The Breville Smart Oven Pizzaiolo pizza oven is the pricey answer to my at-home pizza-making dilemma. The Pizzaiolo can heat up to 750 degrees, so it can bake a ‘za in as little as 90 seconds. At $1,000, though, this oven will burn a hole in your wallet, too.

Breville Smart Oven Pizzaiolo pizza oven price and availability

The Breville Pizzaiolo pizza oven is available exclusively through Williams Sonoma for $1,000.

Breville Smart Oven Pizzaiolo pizza oven design

The stainless-steel-clad Pizzaiolo pizza oven has a modern aesthetic that will fit in with the other appliances in your kitchen. That is, if you have the spare counter space for the Pizzaiolo. Measuring 18.5 x 18.3 x 10.8 inches, it's about the size of  a typical microwave or a large toaster oven. Unless you have a kitchen as large as Ina Garten's, you're not going to leave this 37-pound contraption out on the counter. 

(Image credit: Tom's Guide)

The front of the Pizzaiolo is a spring-loaded door that snaps shut with conviction. The center of the door has a glass window that lets you peer in to see how your pizza is cooking. But it's a little dark inside the oven, so I often found myself opening the door a crack to see just how charred the crust was.

Inside the oven are two electric heating elements: one on the roof of the oven, and one directly underneath the pizza stone. The stone is removable, so you can clean it easily.

(Image credit: Tom's Guide)

Three knobs on the door control the oven. In automatic mode, the leftmost dial functions as a timer, while the middle dial has presets for several types of pizza: 350 degrees (Fahrenheit), Frozen (ugh), Pan, New York, Thin & Crispy, Wood-Fired and 750 degrees. The rightmost knob lets you fine-tune each setting if you prefer a lighter or darker crust.

(Image credit: Tom's Guide)

In manual mode, the two large dials let you control the temperature of the two heating elements. In this mode, you have to slap a small magnetic label with temperature markings atop the dials.

(Image credit: Tom's Guide)

The Pizzaiolo comes with a metal pizza peel, as well as a metal pan for making pan pizzas.
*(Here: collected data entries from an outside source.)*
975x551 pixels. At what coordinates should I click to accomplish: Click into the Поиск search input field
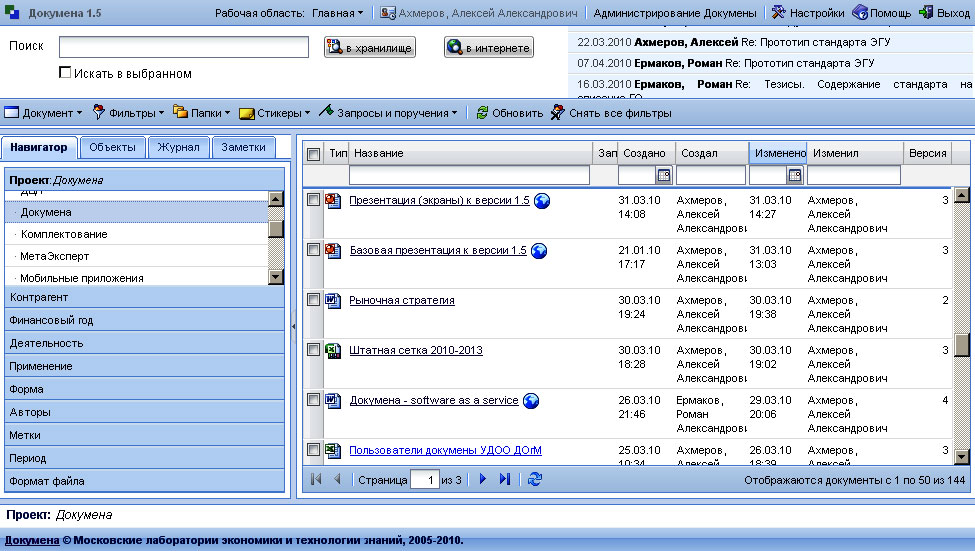[184, 47]
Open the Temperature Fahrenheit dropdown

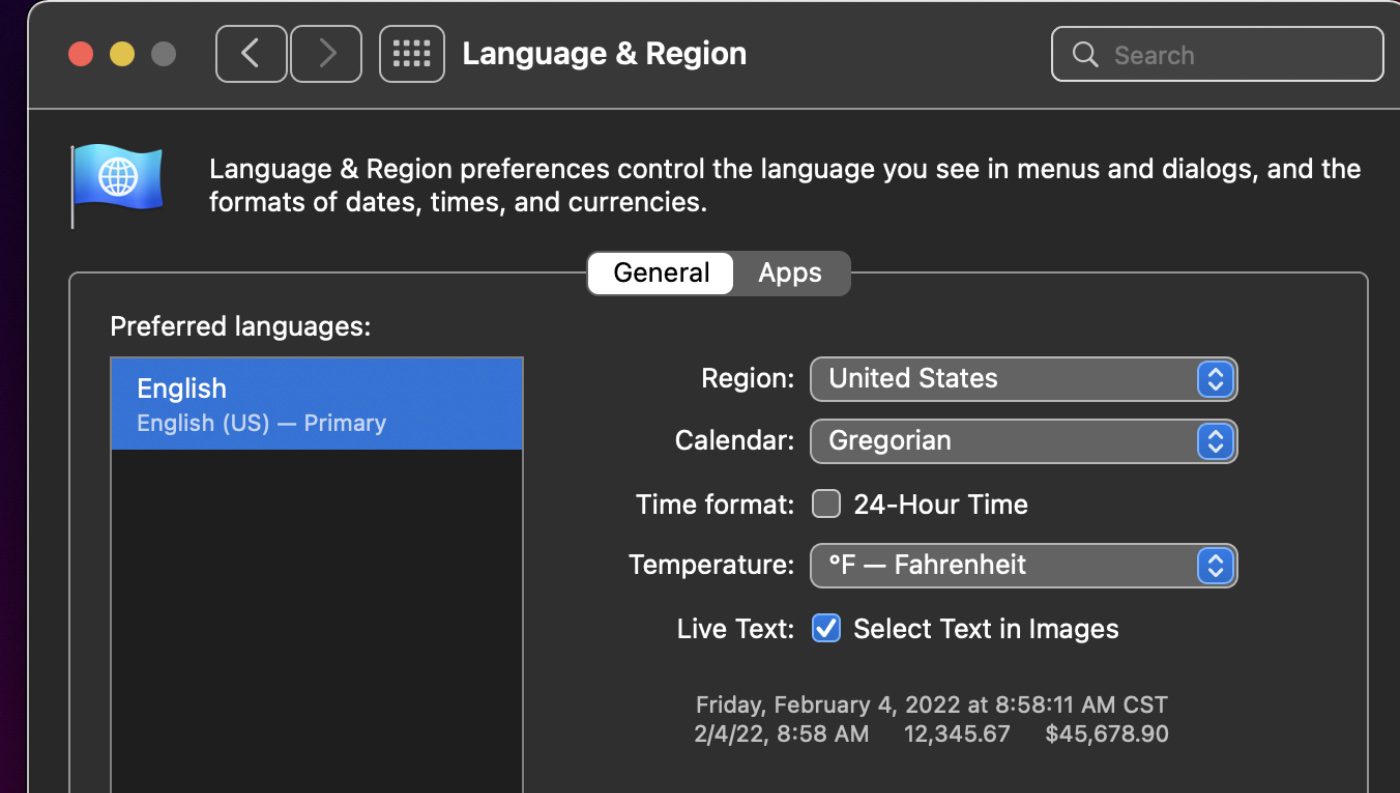1023,566
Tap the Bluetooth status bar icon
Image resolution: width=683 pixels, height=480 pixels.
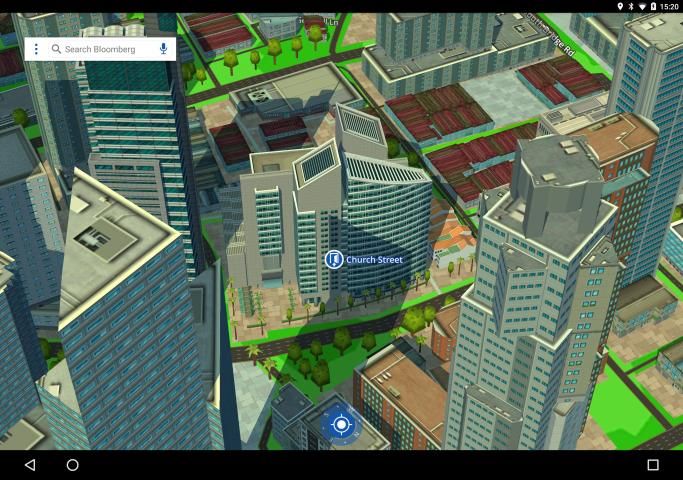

Breville Smart Oven Pizzaiolo pizza oven performance

To the delight of my co-workers, I made about two dozen pizzas in the Breville Pizzaiolo, using both store-bought and homemade pizza dough. (For the latter, I followed Marc Vetri's Naples Dough Recipe at 70% Hydration from his book "Mastering Pizza". I made pizzas with fresh mozzarella, pizzas with pre-shredded mozzarella and pepperoni pizzas. All of them came out great, with nicely charred crusts and bubbling cheese. On average, it was able to bake a pizza in about two minutes when set to either Wood-Fired or 750 degrees.

(Image credit: Tom's Guide)

One thing to note: Benny Tudino's this isn't. The size of the Pizzaiolo means you're limited to making 12-inch pies, so if you're cooking for a crowd, you're going to be slinging dough for a while. 

(Image credit: Tom's Guide)

As with any oven, the Pizzaiolo needed a few minutes to heat up — 10 to 20 minutes, depending on how hot you set it. And, as with any pizza stone, the one in the Pizzaiolo needed a few minutes between pies to come back to temperature; if I rushed it, I wouldn't get the nice charring on the underside of the pizza.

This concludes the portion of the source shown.